BRONSON, THOMAS J., a highly respected resident of Jacksonville, and one of its enterprising and prosperous citizens is a native of Avon, N.Y., where his birth took place in 1842. To his parents, Samuel C. and Lucretia (Rogers) Bronson, there were born twelve children, of whom only four survive.
Samuel C. Bronson was a native of Connecticut and born in February 1800. In his youth he learned the trade of a tanner, also that of a boot and shoemaker. These he followed a number of years, but finally became interested in farming and, abandoning the bench, occupied himself in agricultural pursuits until his death, which occurred in June 6, 1881. He was a good man in the broadest sense of the word, a Jacksonian Democrat, a member of the Presbyterian Church and a prominent brother in the Masonic fraternity. To the principles of Masonry he was warmly attached and defended them with all the strength and courage of his character.
The subject of this sketch left the parental roof on the 24th of March, 1862, when a young man of twenty years, and entered the employ of the Toledo & Wabash Railroad. Six months later he changed his residence to Springfield and for a period of four years was in one of the offices of the Great Western. Thence he went to Omaha, Neb., and entered the service of the Union Pacific Company with whom he remained until 1866. We next find him in Jacksonville, Morgan County, as an employee of the St. Louis, Jacksonville & Chicago Railroad Company, with which he remained two years.
Upon leaving the railroad Mr. Bronson became the employee of W. F. Huntley & Co., engaged in the saddlery, hardware and harness business and with them he remained five or six years. He then commenced business for himself at his present location. He carries a full and fine stock of everything in his line and enjoys an extensive and constantly increasing patronage.
One of the most important events in the life of our subject was his marriage with Miss Mary Gilbert Snyder, which took place at the home of the bride Oct. 19, 1870. Mrs. Bronson was born in jacksonville, Feb. 25, 1842 to gilbert and Eliza Snyder, and was the youngest of their four children. Her sister Sarah, died when about two years old; Wesley S. is associated with Thomas J. Bronson, our subject, in the harness and saddlery trade. He married Miss Sally Saunders, of Jacksonville, and is the father of five children.

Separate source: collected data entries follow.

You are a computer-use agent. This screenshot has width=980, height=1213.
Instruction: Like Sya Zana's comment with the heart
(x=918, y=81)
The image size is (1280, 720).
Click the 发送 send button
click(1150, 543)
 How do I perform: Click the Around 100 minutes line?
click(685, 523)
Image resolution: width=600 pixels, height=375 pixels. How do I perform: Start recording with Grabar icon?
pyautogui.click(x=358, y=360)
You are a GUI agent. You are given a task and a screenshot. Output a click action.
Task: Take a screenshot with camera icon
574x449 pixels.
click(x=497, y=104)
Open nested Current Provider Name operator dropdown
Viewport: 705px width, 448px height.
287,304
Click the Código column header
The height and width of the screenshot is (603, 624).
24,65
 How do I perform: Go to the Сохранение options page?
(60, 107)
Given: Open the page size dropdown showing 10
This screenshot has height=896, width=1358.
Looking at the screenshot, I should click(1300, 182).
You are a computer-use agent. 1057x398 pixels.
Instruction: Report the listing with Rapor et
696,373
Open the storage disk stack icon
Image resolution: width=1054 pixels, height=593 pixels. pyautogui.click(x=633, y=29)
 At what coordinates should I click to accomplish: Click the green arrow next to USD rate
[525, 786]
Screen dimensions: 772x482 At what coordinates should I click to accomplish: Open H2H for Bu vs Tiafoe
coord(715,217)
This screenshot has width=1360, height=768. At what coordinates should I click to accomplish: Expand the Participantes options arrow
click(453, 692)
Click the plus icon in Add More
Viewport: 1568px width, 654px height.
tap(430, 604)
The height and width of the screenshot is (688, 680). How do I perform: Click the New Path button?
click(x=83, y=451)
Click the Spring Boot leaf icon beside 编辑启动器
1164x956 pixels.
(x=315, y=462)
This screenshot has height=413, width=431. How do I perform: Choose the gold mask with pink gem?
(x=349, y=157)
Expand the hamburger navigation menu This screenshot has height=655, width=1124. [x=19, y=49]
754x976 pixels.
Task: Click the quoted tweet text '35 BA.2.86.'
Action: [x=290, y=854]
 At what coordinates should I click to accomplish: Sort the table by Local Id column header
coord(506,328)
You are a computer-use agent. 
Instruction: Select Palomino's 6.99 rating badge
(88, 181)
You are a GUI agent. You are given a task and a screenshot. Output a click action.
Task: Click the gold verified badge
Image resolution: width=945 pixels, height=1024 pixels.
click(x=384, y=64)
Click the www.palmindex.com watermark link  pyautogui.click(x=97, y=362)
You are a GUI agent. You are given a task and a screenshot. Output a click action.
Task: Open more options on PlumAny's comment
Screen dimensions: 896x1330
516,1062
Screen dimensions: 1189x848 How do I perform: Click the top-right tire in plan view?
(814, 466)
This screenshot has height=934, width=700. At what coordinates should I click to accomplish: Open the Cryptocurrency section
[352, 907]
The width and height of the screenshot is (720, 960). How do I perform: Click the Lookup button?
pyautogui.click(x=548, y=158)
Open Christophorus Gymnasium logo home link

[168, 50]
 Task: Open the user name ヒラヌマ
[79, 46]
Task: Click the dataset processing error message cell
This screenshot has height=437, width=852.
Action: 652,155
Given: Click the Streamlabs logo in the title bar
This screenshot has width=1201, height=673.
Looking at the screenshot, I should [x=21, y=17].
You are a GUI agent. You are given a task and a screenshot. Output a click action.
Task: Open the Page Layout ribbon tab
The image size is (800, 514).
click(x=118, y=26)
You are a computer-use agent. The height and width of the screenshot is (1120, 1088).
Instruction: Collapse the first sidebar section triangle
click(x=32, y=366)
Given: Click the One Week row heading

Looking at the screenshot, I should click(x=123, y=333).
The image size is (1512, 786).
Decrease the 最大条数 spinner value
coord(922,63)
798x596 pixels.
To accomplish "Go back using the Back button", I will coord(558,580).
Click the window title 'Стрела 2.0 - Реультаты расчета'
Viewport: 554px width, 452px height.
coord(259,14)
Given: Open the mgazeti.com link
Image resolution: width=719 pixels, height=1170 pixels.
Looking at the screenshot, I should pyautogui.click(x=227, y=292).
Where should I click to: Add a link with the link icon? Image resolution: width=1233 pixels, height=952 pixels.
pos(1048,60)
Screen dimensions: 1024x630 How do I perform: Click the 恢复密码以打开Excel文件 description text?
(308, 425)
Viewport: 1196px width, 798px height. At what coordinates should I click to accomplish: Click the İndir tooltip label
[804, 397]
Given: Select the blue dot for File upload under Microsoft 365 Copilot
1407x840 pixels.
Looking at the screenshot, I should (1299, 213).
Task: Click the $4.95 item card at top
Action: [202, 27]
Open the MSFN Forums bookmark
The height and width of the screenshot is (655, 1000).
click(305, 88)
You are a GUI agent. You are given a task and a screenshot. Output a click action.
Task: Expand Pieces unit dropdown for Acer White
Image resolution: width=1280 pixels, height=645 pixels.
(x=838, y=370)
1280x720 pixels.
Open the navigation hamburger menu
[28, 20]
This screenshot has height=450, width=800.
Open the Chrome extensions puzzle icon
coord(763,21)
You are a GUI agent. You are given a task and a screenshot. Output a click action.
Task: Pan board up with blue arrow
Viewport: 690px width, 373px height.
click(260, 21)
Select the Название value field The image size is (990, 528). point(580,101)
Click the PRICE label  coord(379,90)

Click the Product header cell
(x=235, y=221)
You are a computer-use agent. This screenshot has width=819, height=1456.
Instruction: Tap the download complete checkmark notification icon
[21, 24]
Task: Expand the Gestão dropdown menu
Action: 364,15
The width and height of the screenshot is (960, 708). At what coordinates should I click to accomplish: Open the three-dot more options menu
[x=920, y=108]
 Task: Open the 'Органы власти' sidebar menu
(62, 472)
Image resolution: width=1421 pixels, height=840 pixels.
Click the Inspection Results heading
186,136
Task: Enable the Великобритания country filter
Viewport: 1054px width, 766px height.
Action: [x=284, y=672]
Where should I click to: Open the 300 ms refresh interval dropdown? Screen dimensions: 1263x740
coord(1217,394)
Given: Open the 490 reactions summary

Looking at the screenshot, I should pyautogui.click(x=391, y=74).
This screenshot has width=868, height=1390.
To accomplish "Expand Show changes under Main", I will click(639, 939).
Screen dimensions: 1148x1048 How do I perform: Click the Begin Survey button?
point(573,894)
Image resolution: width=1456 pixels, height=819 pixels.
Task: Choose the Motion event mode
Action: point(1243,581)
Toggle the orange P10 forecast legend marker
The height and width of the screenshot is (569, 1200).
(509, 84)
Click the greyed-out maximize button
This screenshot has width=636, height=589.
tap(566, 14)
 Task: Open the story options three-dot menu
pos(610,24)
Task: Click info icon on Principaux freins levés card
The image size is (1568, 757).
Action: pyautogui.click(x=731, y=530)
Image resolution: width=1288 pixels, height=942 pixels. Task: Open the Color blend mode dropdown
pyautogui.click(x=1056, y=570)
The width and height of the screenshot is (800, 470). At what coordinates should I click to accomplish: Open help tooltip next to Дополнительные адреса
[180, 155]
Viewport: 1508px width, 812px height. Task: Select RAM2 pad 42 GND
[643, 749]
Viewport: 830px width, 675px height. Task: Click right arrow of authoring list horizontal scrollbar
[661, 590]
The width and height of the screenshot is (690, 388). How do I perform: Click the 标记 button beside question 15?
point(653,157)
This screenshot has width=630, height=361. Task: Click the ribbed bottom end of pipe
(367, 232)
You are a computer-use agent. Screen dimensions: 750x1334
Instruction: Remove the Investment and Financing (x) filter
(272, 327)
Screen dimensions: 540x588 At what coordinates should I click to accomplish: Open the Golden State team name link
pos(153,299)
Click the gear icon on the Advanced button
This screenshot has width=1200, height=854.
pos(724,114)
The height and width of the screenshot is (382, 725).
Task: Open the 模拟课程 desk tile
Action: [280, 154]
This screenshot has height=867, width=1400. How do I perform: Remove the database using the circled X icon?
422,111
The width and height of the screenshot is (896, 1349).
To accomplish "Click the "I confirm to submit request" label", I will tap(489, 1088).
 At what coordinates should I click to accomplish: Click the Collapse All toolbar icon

John M. Snyder was graduated from a business college at Chicago and was engaged in the grocery trade at Jacksonville until the outbreak of the late Civil War. He then enlisted in the 101st Illinois Infantry, was promoted to Quartermaster, but later resigned his commission and returned to Jacksonville; assisted in organizing the 6th Illinois Cavalry and was promoted to Quartermaster also in that regiment. He continued thereafter in the service until 1863. Then again resigning his commission he returned to Illinois and became the private Secretary of Governor Richard Yates at Springfield. He now holds the position of Collector of toll at the Copperas Creek Locks. He participated in many active engagements while in the army and acquitted himself in a most creditable manner in connection with his responsible duties. After becoming a resident of Springfield he was married to Miss Maggie Walker, of Ohio, July 20, 1864. This lady was employed as a teacher in the Springfield public schools and has a fine education. Of this union there have been born three sons, Frederick H., Willie P., and Ralph M.
Mrs. Bronson entered the primary department of the Illinois Female College, and was graduated from that institution in the class of 1860. Of her union with our subject there are three children - Anna M., born March 21, 1872; Eliza Lucretia, Feb. 9, 1874, and Kittie, Oct. 31, 1879. They are a bright and interesting trio and continue with their parents in their pleasant home at No. 420 East State Street.
Mrs. Eliza Snyder, the mother of Mrs. Bronson, was born in Ireland, nov. 1, 1816, and was one of a family of four children, the offspring of Wesley and Eliza Drennon. The brothers and sisters, John, Mary Ann, and Wesley emigrated to America and settled in Lexington, Ky., whence they removed to Illinois. Eliza became the wife of Gilbert Snyder on the 13th of March, 1834, and this family in due time embraced four children. Mr. Snyder was a millwright by trade and assisted in placing the machinery of the first mill in Morgan County. His death took place Oct. 14, 1841. He was a member of the old Whig party, politically, and in religious matters identified with the Methodist Episcopal Church. His native place was Rochester, N.Y.